YOUR OBJECTIVE: Go over the data and copy out each line with "texture" in it.

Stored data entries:
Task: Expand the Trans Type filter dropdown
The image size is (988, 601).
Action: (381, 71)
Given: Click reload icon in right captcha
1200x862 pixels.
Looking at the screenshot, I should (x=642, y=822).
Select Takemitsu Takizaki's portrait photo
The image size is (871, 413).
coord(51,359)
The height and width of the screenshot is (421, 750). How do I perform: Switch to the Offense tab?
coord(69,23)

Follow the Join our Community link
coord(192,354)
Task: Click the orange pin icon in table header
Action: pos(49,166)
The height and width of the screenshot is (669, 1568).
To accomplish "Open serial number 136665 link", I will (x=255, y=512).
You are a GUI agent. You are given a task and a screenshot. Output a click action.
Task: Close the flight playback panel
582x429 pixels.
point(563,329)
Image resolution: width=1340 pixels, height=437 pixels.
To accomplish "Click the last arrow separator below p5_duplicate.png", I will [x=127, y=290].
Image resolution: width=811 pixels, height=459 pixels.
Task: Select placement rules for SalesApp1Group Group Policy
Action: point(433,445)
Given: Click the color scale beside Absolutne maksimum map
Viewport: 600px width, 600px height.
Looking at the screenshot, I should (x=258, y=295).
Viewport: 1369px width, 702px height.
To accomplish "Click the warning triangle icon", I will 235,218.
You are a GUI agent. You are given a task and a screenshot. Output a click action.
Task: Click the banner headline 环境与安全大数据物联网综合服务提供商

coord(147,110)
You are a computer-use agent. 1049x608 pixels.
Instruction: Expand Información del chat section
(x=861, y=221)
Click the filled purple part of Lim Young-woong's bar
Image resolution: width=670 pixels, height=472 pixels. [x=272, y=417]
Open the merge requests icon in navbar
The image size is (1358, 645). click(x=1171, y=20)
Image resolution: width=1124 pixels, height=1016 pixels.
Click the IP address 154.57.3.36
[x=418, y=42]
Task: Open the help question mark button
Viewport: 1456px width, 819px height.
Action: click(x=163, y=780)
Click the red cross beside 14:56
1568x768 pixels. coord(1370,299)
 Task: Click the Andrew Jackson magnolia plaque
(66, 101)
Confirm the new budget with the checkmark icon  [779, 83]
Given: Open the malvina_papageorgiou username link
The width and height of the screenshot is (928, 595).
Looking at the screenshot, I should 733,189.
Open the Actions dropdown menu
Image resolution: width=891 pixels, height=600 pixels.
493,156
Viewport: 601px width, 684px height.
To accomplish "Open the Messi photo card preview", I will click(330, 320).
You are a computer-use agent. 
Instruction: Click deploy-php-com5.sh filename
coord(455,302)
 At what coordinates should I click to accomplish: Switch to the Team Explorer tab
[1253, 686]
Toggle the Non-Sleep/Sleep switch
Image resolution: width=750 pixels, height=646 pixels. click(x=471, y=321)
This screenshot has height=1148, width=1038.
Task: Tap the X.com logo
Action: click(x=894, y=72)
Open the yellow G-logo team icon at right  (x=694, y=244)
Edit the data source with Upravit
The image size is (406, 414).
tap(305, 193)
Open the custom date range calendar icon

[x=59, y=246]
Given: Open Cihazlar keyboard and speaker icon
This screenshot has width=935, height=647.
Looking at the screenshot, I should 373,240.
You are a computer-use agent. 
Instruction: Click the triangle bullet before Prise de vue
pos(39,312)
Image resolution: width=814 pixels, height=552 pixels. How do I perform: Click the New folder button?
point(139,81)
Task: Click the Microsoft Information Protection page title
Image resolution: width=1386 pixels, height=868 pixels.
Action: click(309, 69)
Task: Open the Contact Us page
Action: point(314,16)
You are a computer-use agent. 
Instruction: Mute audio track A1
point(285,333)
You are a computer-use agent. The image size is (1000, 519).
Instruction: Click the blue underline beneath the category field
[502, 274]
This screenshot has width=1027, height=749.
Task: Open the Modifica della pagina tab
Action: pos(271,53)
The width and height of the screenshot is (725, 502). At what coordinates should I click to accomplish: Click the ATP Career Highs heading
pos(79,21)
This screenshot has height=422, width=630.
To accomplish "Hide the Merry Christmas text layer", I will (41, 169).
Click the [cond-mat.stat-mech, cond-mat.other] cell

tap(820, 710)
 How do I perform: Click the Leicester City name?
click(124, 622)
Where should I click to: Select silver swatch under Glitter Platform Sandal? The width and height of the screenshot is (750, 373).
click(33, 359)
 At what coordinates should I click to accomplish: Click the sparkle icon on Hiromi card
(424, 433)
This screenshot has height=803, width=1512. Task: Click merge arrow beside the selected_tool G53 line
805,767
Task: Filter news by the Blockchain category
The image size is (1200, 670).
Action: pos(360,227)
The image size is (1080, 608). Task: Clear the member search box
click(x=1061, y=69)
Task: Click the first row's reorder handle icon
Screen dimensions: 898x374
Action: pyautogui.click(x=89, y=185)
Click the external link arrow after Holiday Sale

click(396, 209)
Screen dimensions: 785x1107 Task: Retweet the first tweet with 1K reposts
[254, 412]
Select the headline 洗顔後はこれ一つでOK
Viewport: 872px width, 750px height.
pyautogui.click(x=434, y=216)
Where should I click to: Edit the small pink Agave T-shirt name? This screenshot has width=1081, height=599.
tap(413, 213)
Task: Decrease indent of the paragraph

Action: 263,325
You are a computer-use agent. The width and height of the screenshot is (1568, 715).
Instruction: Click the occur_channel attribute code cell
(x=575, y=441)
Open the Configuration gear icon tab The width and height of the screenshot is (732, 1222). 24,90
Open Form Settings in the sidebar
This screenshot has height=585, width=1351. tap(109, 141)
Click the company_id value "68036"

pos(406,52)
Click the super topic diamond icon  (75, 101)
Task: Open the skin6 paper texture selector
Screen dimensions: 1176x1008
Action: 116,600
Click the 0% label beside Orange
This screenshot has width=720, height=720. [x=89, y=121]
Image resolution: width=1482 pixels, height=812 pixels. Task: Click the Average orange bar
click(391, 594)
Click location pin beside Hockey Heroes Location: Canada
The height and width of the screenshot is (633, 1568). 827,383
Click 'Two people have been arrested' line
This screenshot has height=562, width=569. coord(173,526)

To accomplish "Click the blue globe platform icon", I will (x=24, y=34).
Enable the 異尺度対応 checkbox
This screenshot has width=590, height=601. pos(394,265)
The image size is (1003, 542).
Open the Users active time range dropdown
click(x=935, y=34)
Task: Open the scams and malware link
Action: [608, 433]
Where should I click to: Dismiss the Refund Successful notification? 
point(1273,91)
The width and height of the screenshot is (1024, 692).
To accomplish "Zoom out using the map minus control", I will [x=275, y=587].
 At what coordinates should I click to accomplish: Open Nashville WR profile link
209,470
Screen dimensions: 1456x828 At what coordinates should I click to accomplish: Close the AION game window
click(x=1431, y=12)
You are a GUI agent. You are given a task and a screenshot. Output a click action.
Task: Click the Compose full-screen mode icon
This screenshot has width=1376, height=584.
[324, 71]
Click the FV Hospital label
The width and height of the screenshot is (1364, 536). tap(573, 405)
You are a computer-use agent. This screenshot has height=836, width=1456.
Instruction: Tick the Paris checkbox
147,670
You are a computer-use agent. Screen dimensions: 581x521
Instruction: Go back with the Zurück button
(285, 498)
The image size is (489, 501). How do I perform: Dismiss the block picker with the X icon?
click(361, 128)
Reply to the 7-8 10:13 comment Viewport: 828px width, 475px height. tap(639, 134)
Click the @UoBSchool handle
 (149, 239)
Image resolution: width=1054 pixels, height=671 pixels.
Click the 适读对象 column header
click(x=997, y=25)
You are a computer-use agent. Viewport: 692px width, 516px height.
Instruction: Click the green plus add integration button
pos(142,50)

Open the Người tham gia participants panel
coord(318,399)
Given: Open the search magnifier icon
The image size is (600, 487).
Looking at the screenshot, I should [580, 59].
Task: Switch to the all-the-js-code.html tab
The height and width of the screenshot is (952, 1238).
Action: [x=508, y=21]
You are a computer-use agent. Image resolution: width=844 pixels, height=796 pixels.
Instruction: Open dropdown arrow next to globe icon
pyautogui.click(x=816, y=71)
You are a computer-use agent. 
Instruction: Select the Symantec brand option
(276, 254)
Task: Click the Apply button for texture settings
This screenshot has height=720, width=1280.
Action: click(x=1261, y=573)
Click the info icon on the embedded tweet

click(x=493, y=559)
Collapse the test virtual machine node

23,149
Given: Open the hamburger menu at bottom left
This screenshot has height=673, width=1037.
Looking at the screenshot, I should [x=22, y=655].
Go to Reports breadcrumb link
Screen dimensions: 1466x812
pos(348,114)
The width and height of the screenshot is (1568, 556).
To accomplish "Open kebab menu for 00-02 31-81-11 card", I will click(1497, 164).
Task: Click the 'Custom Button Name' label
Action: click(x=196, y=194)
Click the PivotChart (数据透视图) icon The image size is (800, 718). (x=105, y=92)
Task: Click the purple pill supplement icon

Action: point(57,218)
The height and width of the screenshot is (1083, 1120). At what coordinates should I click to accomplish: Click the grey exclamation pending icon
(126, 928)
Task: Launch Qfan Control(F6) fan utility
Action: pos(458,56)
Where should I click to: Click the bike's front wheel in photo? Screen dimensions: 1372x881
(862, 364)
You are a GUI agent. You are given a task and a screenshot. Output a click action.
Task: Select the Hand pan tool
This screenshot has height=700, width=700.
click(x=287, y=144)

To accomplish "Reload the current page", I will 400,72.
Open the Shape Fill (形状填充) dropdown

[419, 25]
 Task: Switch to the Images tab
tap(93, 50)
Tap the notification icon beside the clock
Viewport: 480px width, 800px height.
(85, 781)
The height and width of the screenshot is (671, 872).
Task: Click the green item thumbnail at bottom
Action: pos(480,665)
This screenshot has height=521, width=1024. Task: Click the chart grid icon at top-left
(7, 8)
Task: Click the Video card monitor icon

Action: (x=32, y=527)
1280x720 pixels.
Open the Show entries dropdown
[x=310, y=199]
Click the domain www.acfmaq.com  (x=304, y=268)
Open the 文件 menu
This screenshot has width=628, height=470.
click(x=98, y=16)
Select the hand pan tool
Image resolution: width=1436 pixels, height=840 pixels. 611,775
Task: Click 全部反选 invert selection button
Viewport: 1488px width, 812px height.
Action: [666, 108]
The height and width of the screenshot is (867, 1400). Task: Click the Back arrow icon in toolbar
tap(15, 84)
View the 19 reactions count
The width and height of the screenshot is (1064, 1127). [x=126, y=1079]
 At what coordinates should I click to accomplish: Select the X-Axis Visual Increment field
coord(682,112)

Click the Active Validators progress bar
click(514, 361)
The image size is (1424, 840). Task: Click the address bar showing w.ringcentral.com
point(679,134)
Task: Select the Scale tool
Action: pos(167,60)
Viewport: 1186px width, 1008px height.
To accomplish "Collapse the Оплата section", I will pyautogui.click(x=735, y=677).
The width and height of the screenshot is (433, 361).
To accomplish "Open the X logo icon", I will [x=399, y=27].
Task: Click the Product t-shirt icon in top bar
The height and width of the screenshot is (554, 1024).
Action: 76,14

SOLUTION FOR THIS PROBLEM:
Task: Open the skin6 paper texture selector
Task: Click the Apply button for texture settings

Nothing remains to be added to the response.